→ **EXERCISE TEXT**:
******
![A small group of protestors gathered in front of the courthouse. Their message was clear but how many heard it? A small group of protestors gathered in front of the courthouse. Their message was clear but how many heard it?](https://www.opednews.com/populum/visuals/2015/06/2015-06-90-500-Images-populum_uploadnic_commission-rally-with-banner-jpg_90_20150622-748.jpg)
A small group of protestors gathered in front of the courthouse. Their message was clear but how many heard it?
(Image by Jeffrey Deskovic Foundation) Details DMCA
Clouds hung over the state supreme courthouse as the small group gathered. Above the fluted columns of the majestic building are inscribed: "The true administration of justice is the firmest pillar of good government." The words are attributed to George Washington as he and his colleagues grappled with forming a democratic republic that would be not just free from the shackles of rule by inherited royalty, but also free from the corruption that inheres in a moneyed class whose power and wealth are tightly held and assumed.
In the new fledgling government, lady justice would be blind--not blind to corruption that corrodes the ideals but blind in its administration of fairness and the rule of law. A young woman costumed in white flowing robes and a blindfold, helped hold up the group's sign: Support the New York State Commission on Prosecutorial Misconduct.
The truth was supposed to be self-evident. But what was evident from the speakers who related their stories is this: the criminal justice system is broken from top to bottom. It's not just the cops on the streets; nor is it only the guards on Riker's Island; nor is it confined to overburdened Legal Aid lawyers, or prosecutors and ADAs, or even judges and juries. The rot is woven into the system, as much a part of it as Lady Justice.
At what point does the system topple under its own weight? It isn't only about race; it's an equal opportunity poison that strikes at the heart of the system delivering a slow death. Racial discrimination is central because it's an easy frame, but the metastasis is blind to color and feeds on itself. The speakers took their turns: Bill Bastuk, white, a former Monroe County councilman, indicted on false accusations of rape of a minor; Jeffrey Deskovic, white, falsely convicted of rape and murder at age 17, served 16 years before being exonerated; Jennifer Wilkov, white, an award winning author and a financial advisor, accused of financial fraud, spent several months on Rikers Island, exonerated by a subsequent FINRA (Financial Industry Regulatory Authority) hearing, now seeking to overturn her conviction; Kareem Bellamy, African American, falsely accused of murder, wrongfully imprisoned for 14 years prior to being proven innocent; Anthony Ortiz, Hispanic, spent 16 years in prison for murder prior to exoneration.
******
→ **EXTRACTED MATERIAL**:
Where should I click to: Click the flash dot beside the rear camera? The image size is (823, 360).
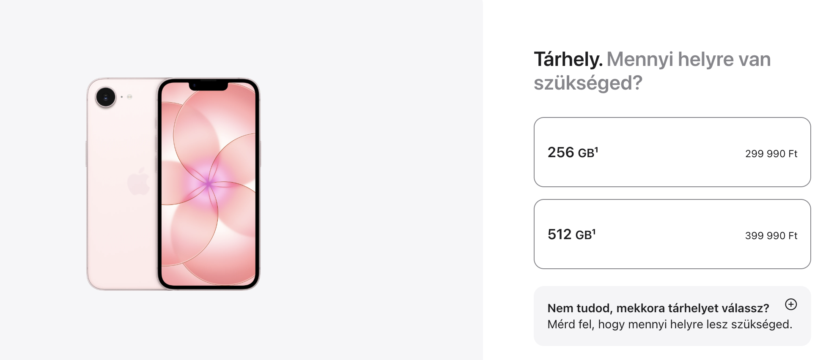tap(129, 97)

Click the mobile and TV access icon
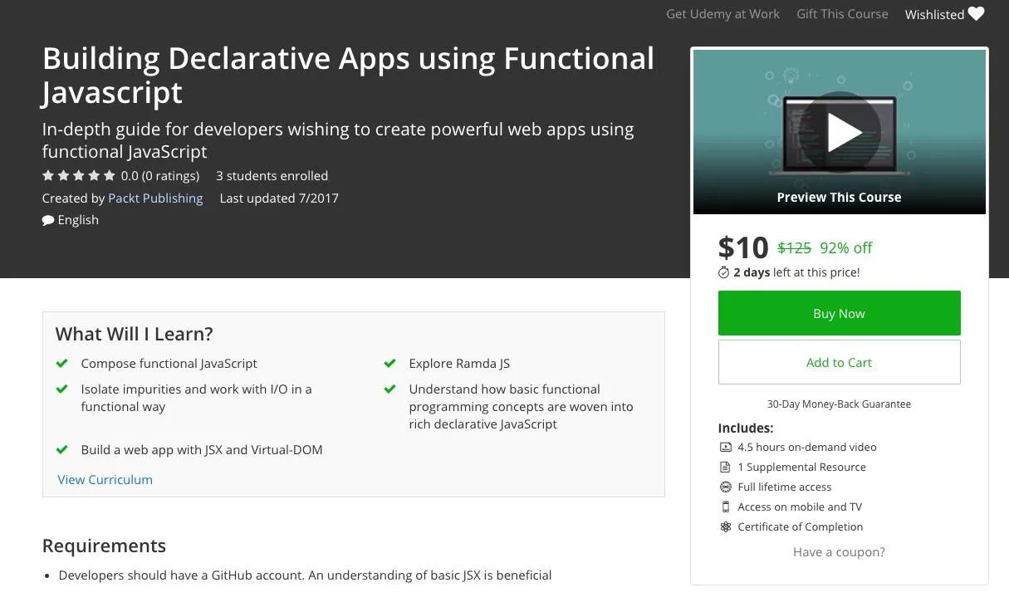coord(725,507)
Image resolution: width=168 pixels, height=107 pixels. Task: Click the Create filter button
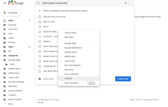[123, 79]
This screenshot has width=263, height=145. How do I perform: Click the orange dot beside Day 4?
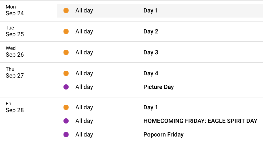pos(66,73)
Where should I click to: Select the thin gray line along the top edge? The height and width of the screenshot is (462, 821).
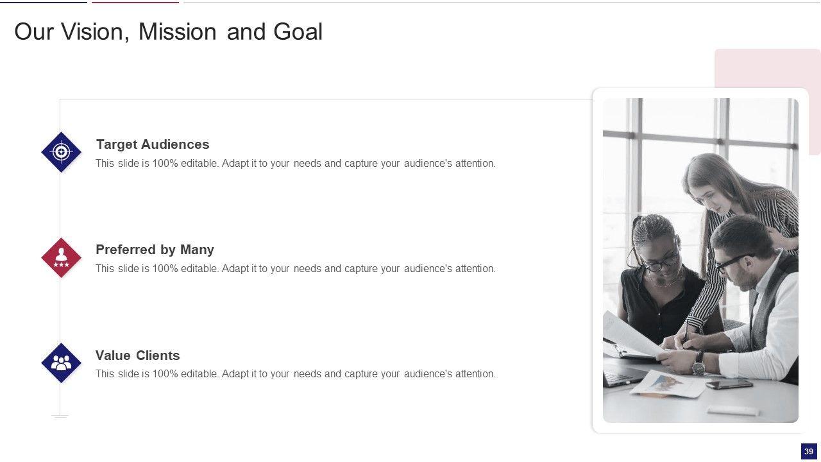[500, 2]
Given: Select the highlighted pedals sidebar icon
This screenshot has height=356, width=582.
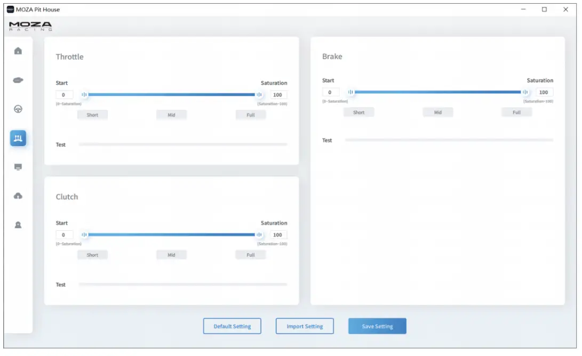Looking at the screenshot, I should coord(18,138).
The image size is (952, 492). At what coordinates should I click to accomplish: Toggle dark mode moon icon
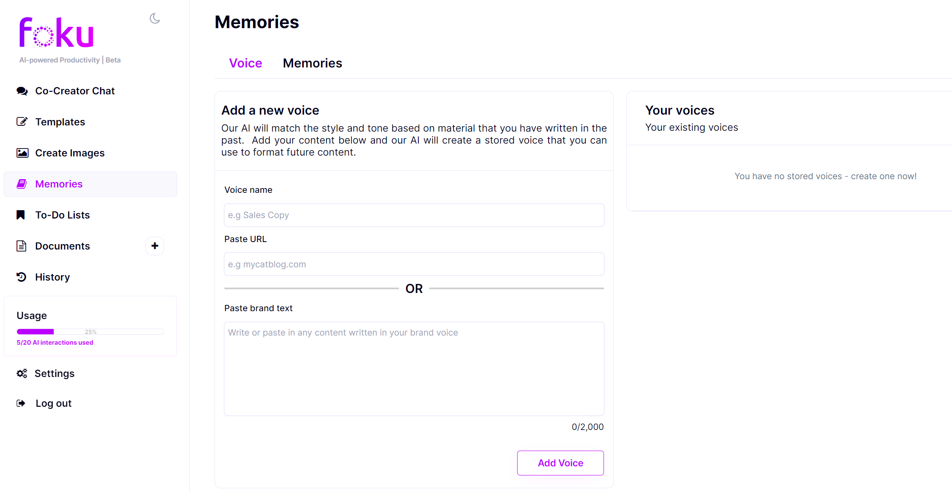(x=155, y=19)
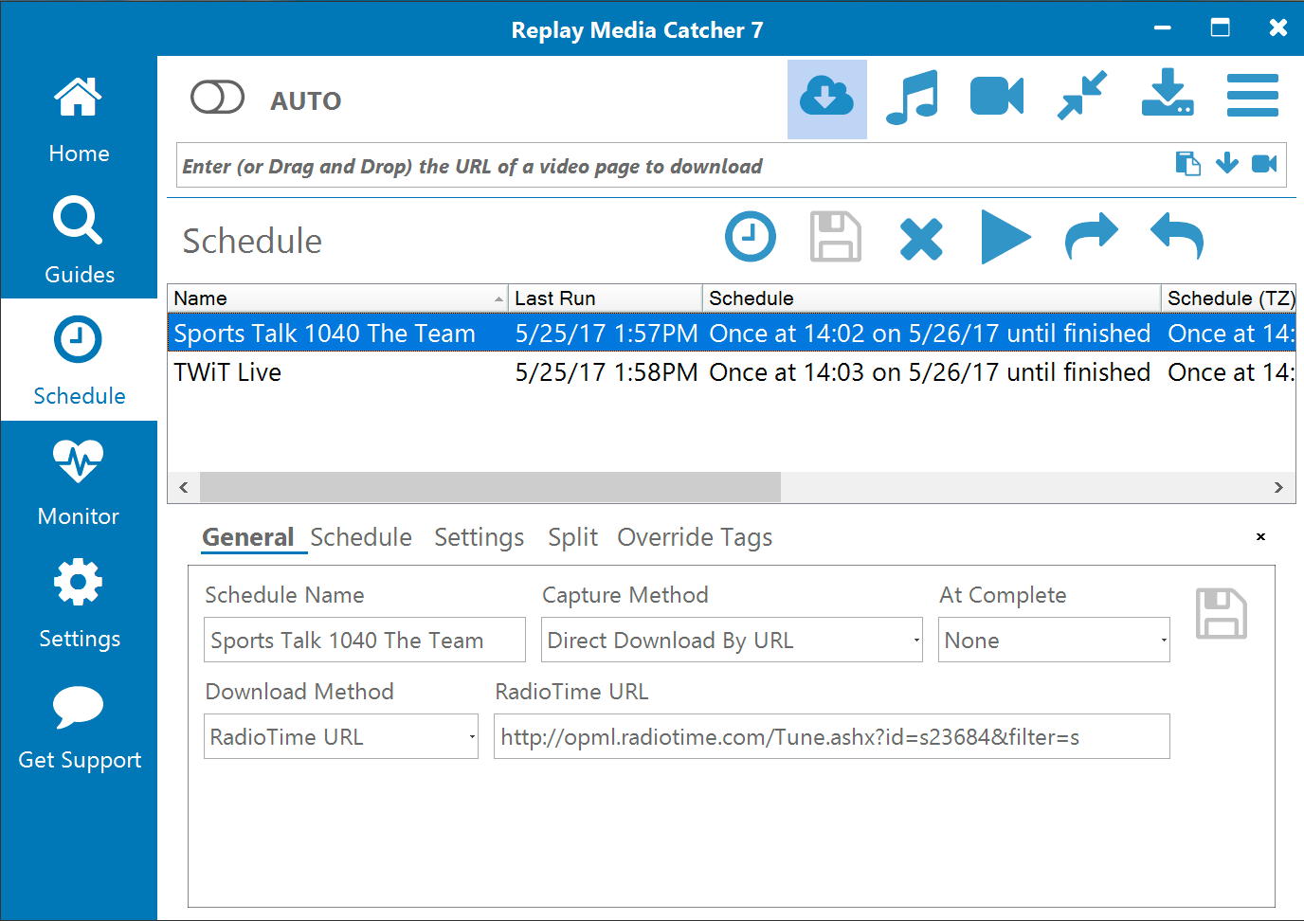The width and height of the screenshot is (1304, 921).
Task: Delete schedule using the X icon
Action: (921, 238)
******
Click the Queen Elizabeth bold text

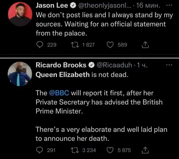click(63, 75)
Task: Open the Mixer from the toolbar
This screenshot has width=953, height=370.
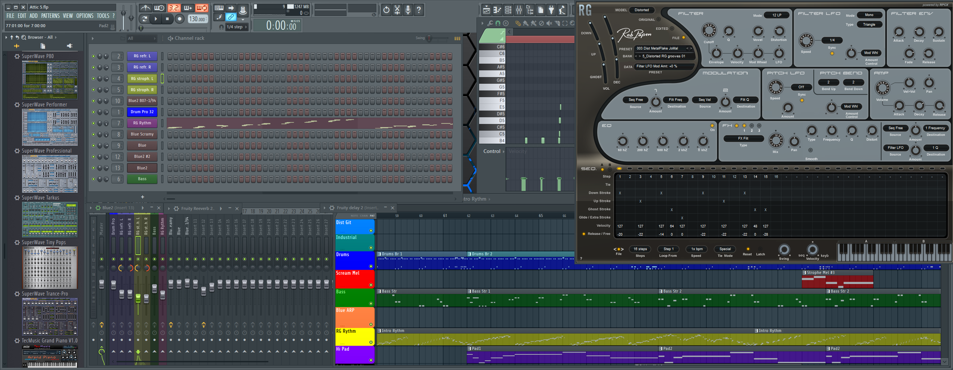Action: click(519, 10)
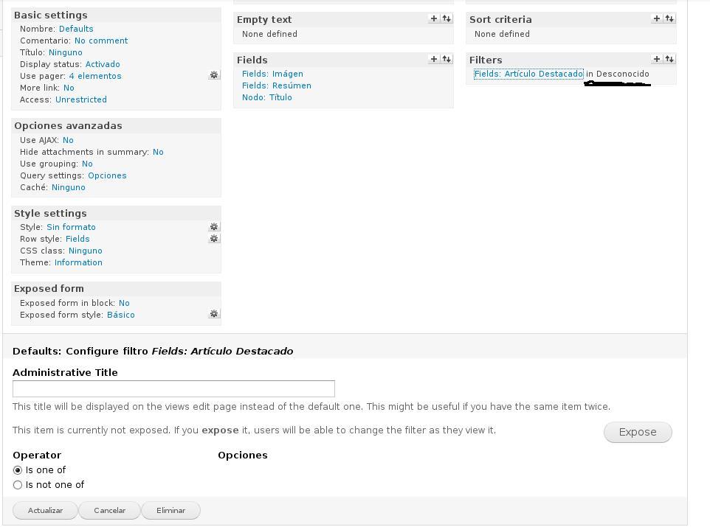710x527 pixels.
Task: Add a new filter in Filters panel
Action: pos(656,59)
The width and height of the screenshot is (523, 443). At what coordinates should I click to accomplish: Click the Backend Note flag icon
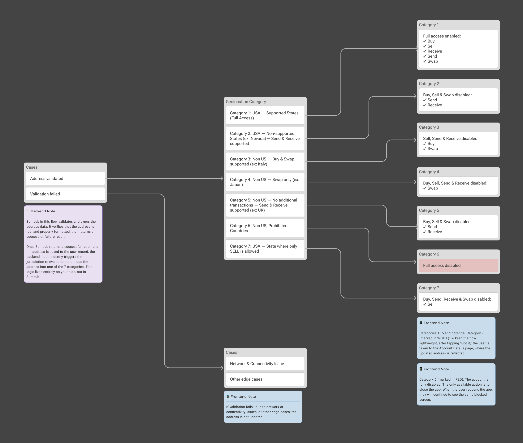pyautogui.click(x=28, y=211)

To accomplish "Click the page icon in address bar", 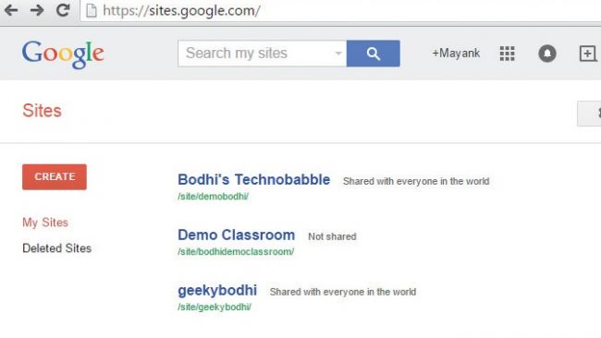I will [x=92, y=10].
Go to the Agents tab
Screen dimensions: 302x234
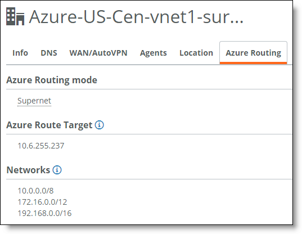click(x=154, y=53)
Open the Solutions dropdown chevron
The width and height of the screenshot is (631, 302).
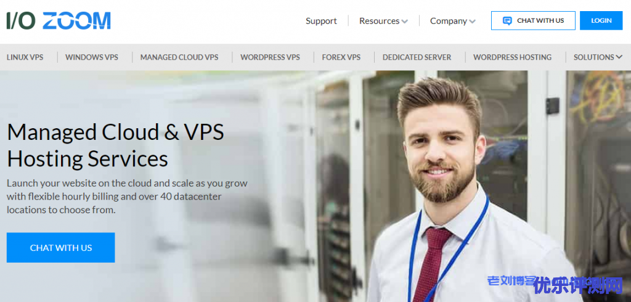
******
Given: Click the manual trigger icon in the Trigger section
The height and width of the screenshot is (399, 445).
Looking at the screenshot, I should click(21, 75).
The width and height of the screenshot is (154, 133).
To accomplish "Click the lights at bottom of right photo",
******
→ **ACTIONS TO TAKE**:
a – Translate this sentence from the text on the courthouse rally into Spanish: "Clouds hung over the state supreme courthouse as the small group gathered."
b – Write the next part of the text on the courthouse rally, picking up after its final sentence.

→ **ANSWERS FOR THE EXERCISE**:
a – Las nubes se cernían sobre el tribunal supremo estatal mientras el pequeño grupo se reunía.

b –
These are just a handful of those whose lives have been shattered. From their own data, the Innocence Project estimates that as much as 5 percent of the incarcerated population may be innocent. This organization is focused on DNA exonerations, which in many cases doesn't exist. Other organizations, like the Deskovic Foundation, put the number at as high as 15 percent, but we'll never know for sure. We can only count successful exonerations after the fact, and though the list of exonerees grows, funding to try to prove them and get them overturned is scarce. But even if the real number turns out to be "only" 5 percent, given that we have the largest prison population in the Western world (over 2.2 million according to the latest DOJ statistics), it means there could be more than 100,000 innocent people behind bars. We're paying a high price for that shocking figure.
The group held fast to their banner in front of the courthouse steps. Walking for the cameras, holding their signs in letters writ large--It Could Happen To You--the bullhorn vied for attention from the lunch crowd exiting the building. A few curious bystanders stopped, but most barely looked; justice is blind.
The terrible injustices from Ferguson to Texas to North Carolina, from California to Ohio make headlines in New York, but New York is riddled with its own problems that don't begin and end with the sale of loose cigarettes. The state is second in the nation in the number of wrongful convictions, and those are the ones we know about. For anyone unfazed by the idea of an innocent person doing time, think about the cost of housing and feeding an innocent person who is removed from being a contributing member of society; the cost of not finding the real perpetrator who often repeats the crime, believing (not unreasonably) that he won't be caught; the cost of retrials, appeals, and much-deserved compensation to the victims.
So, yes, it is about the economics, but it goes much deeper. It's also about a system that is failing from top to bottom--from the bankers who are not prosecuted to the men and women on the streets who are unfairly targeted. It is too late to expect that changing the system around the edges will change anything? Some say it will take a revolution; others are willing to keep trying to work within the system, but will the center hold? It's still a long road to travel.